Reconsidering Agamben

Going back over my notes for The Coming Community, I was reminded that Agamben makes a very clear statement against the state, in line with those I have mentioned previously (Alain Badiou, Judith Balso, Antonio Negri, etc.).  In the chapter called ‘Tiananmen’ he says:

The novelty of the coming politics is that it will no longer be a struggle for the conquest or control of the State, but a struggle between the State and the non-State (humanity), and insurmountable disjunction between whatever singularity and the State organization.

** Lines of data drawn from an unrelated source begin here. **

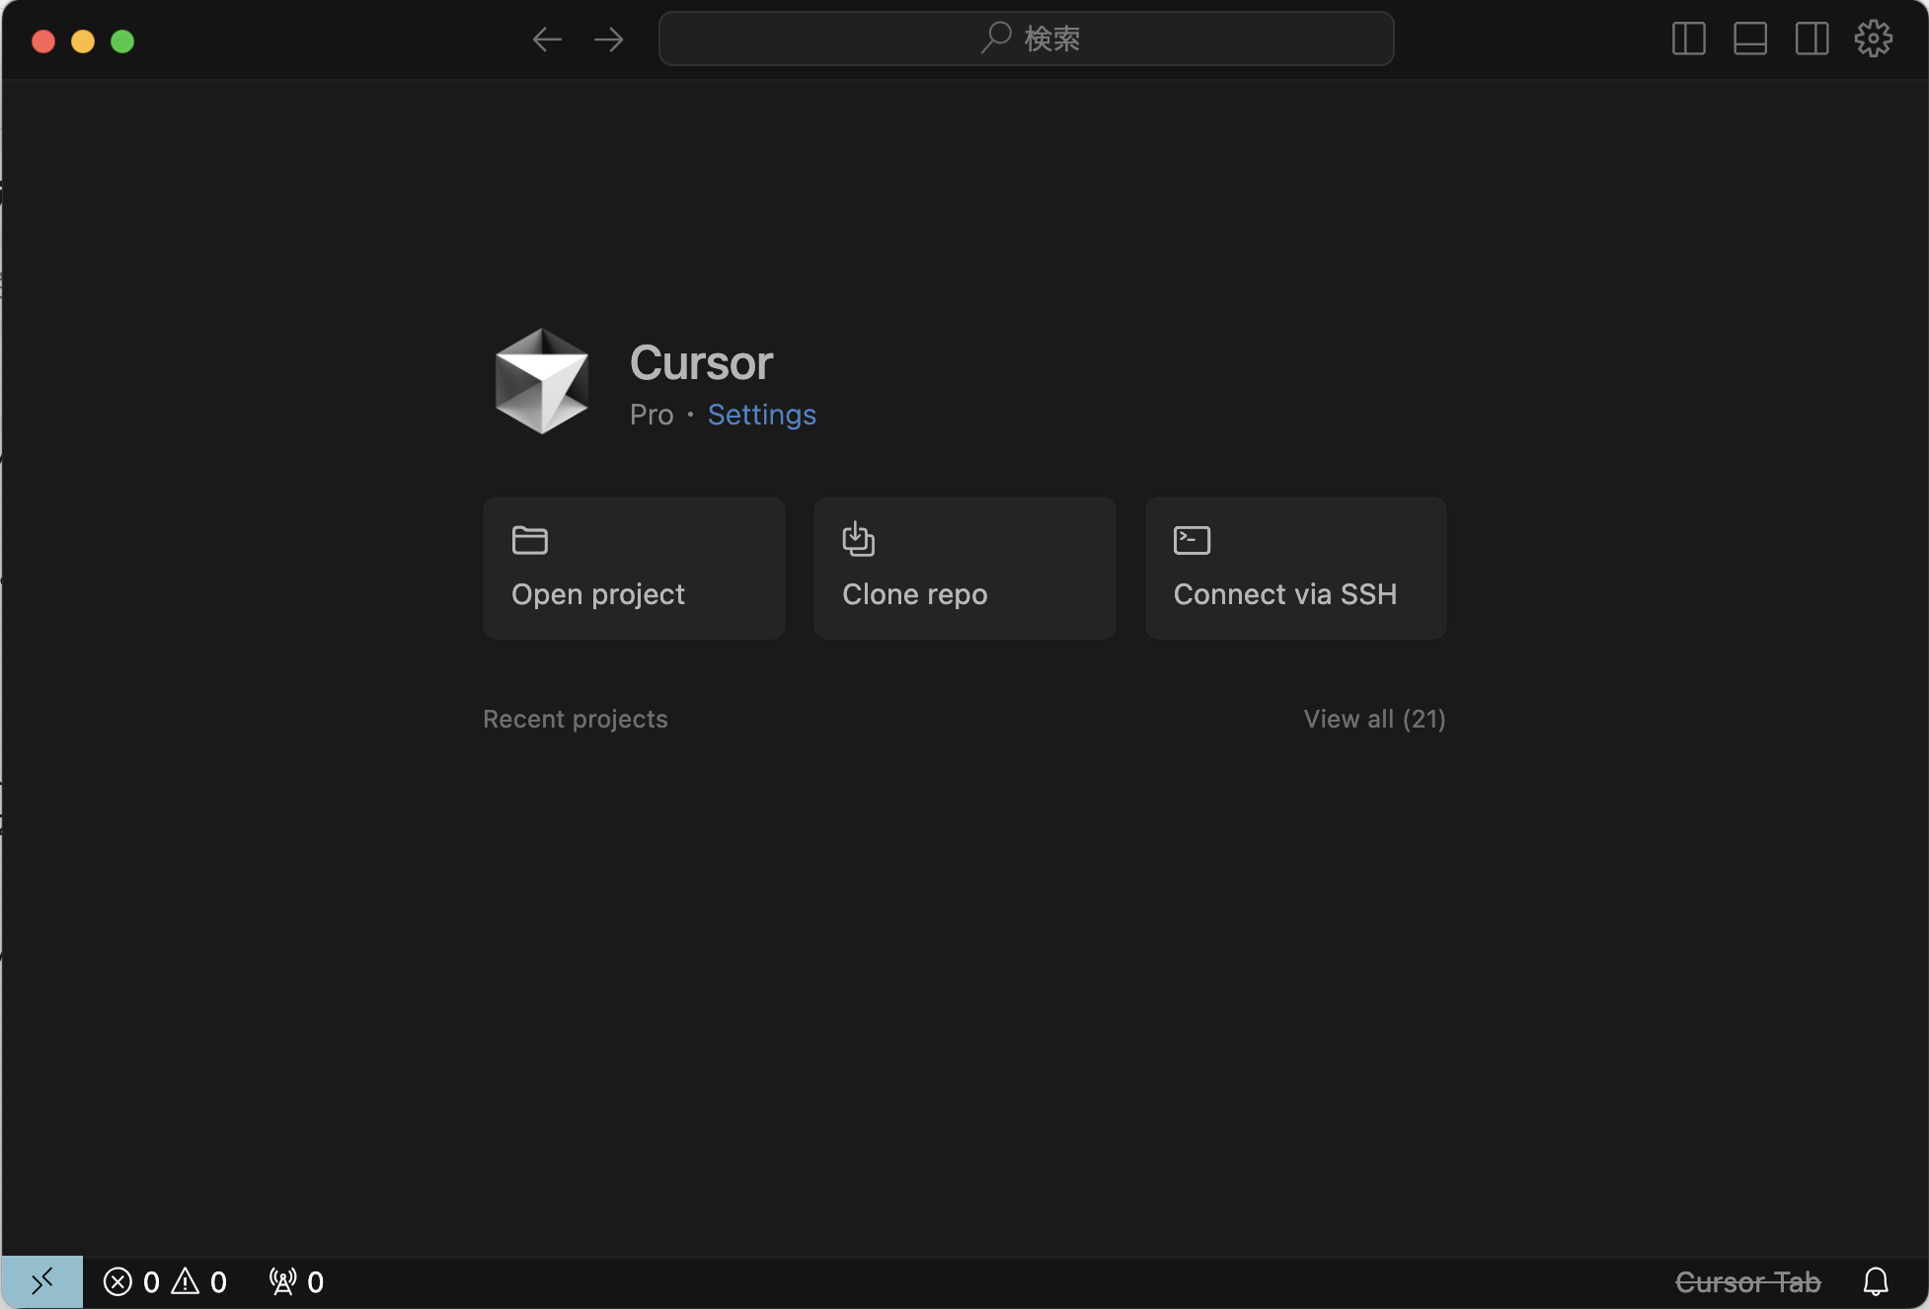Viewport: 1929px width, 1309px height.
Task: Enable Cursor Tab in the status bar
Action: click(1748, 1280)
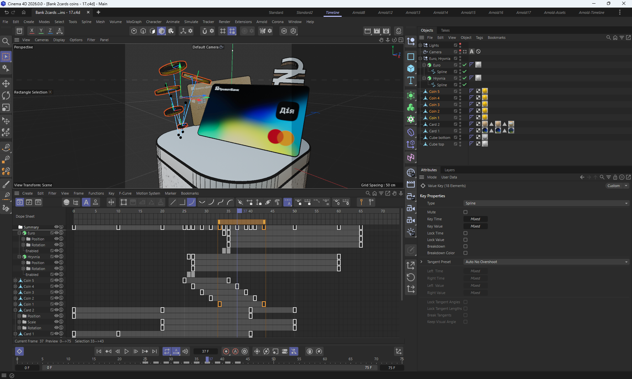Viewport: 632px width, 379px height.
Task: Open the key Type Spline dropdown
Action: 546,203
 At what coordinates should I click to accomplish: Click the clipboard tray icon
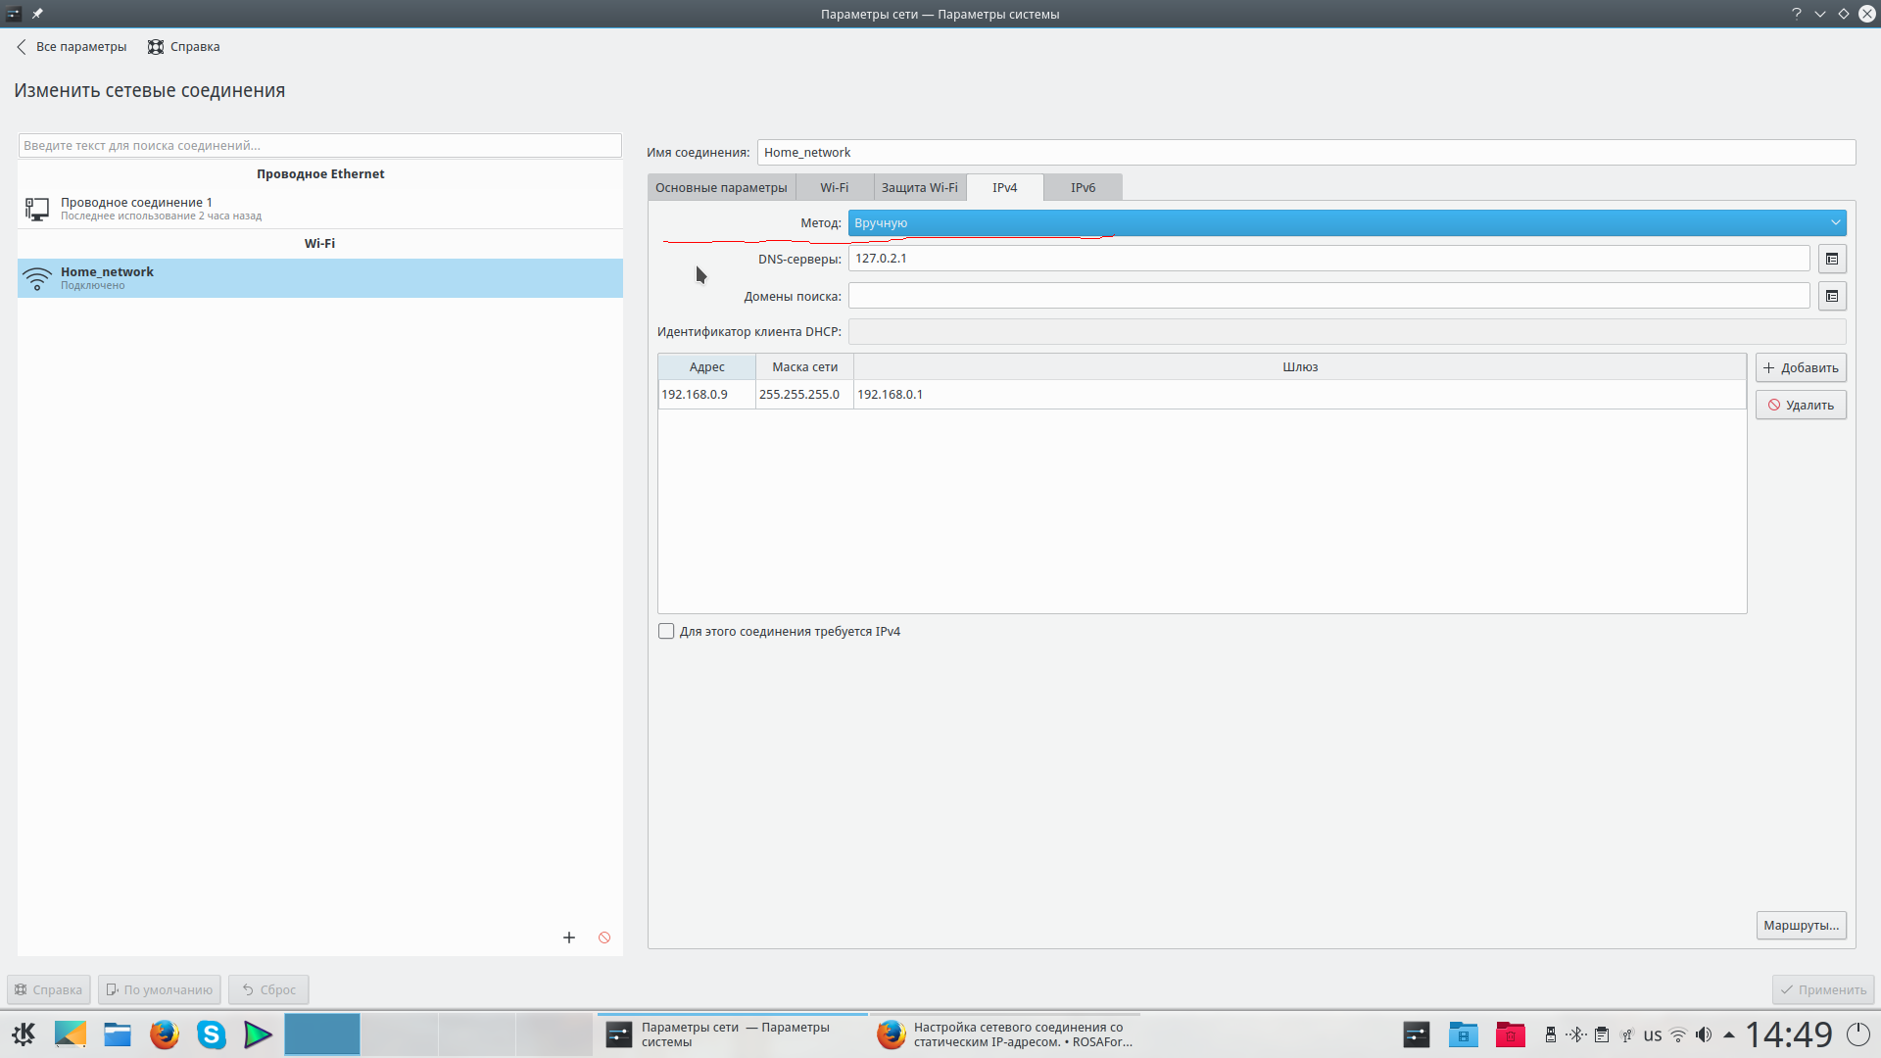1601,1034
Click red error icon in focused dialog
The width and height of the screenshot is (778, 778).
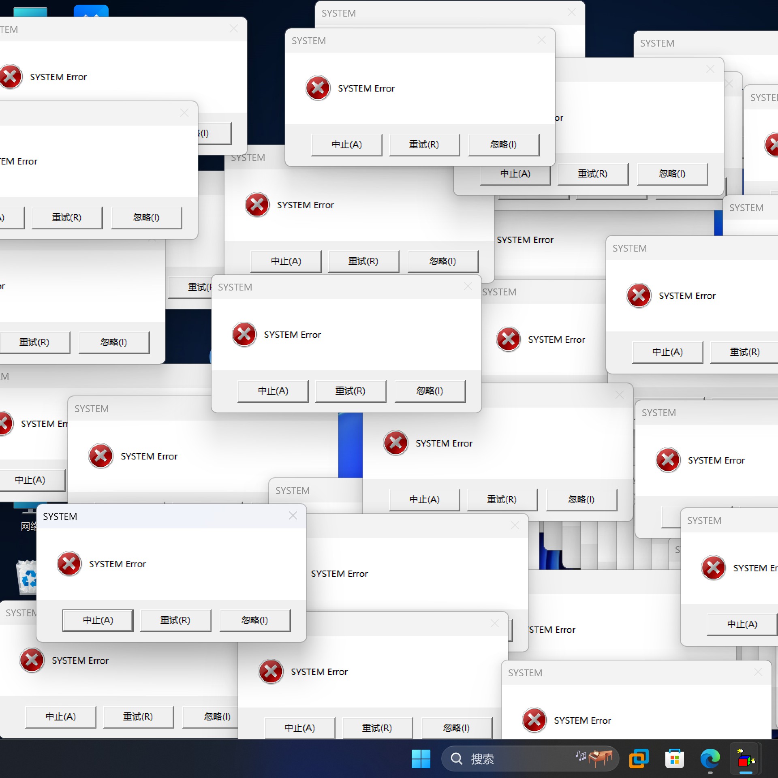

John Gray (boo) on Zizek (sigh)

A fairly depressing piece in the NYRB in which John Gray trashes Zizek, mostly for all the wrong (that is, tired liberal) reasons.  However, one critique of Gray’s that may be worth paying attention to is the argument that Zizek’s communism is a “formless radicalism” that refuses to develop what communism would actually mean in practice.  I think it is worth interrogating the current spate of thinkers of communism (Zizek, Badiou, Nancy, Dean, Agamben, Hardt, Negri, etc.) by asking what kinds of concrete outcomes we are likely to achieve should we decide to move down the path toward communism.   Of course this does not mean demanding a fully-formed communist system, but it is appropriate I think to get more specific about the lineaments of the vision, the tracery of a pattern of communism…

And we should ask how the communist path is related to, entwined with, or perhaps running in an opposite direction from the path toward real (i.e. much-more-than-liberal) democracy.